Amos is a bit of an outlier in the world of Old Testament prophets. His ministry was to Israel, even though he was from Judah. He even says that he wasn’t a prophet or the son of a prophet when called—he was a shepherd (Amos 7:14). But the Lord called him to speak, so he spoke. What did he prophesy about? A superficial religion that Israel inherited and also perpetuated.
Amos prophesied during a time of prosperity and strength in Israel. Things were good. Stable, even, under the long rule of King Uzziah. It can be hard to hear a challenging word when everything around you seems to be working. It can be hard to see your religious practices as superficial when the movement they create seems popular and growing, especially when it serves you well.

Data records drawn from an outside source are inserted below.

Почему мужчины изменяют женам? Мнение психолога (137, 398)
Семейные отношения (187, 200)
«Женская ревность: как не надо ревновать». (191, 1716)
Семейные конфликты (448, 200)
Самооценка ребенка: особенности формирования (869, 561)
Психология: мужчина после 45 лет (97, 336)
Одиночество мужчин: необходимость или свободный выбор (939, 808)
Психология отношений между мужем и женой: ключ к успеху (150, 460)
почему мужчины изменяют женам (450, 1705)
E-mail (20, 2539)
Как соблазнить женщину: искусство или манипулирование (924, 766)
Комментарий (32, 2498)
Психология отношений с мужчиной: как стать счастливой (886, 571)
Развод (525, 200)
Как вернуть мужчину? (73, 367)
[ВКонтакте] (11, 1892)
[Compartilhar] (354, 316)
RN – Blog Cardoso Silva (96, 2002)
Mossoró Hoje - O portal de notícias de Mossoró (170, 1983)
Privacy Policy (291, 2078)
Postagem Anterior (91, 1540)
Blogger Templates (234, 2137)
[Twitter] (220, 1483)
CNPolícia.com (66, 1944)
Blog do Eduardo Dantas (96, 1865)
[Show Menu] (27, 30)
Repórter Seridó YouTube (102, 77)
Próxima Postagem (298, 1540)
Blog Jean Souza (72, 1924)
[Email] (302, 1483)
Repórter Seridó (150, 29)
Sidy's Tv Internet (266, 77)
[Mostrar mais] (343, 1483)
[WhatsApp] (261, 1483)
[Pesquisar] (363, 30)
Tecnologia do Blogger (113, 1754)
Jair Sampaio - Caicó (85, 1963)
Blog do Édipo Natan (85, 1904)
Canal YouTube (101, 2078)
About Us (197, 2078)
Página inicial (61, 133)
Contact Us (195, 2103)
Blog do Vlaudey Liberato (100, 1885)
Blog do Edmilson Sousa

But today’s passage lays out some dark sins—human trafficking, oppression, exploiting the poor, and violating the consciences of the weak, among others. Amos tells his audience that they inherited these patterns of sin from the generations before. Still, they would nevertheless face judgment for their complicity in them because they continue to carry them forward. The Lord would judge them all, and none would escape (Amos 2:13–16).
For those of us who have trusted in the finished work of Christ, we are reminded both that God’s wrath has been satisfied, and His heart remains committed to redeeming all injustice and protecting the poor and vulnerable.
In today’s reading we’re reminded that the appearance of strength means nothing to God. Israel’s army would be the odds-on favorite in battle, but the Lord said they would all fall under His judgment. This is important to remember. You cannot build a kingdom so strong or manipulate a system so cleverly that God cannot upend it in a second. He will do what He will do, and His ways will be righteous.
As we live, it’s inevitable that we will experience the discipline of the Lord. He will graciously reveal the plan or scheme you have put in place to hide your sin or advance yourself. And every time He does, it will be because of His love for you, seen in how His ultimate judgment was not poured out on you but on Christ. When He thwarts you, it is not to harm you but to rescue you.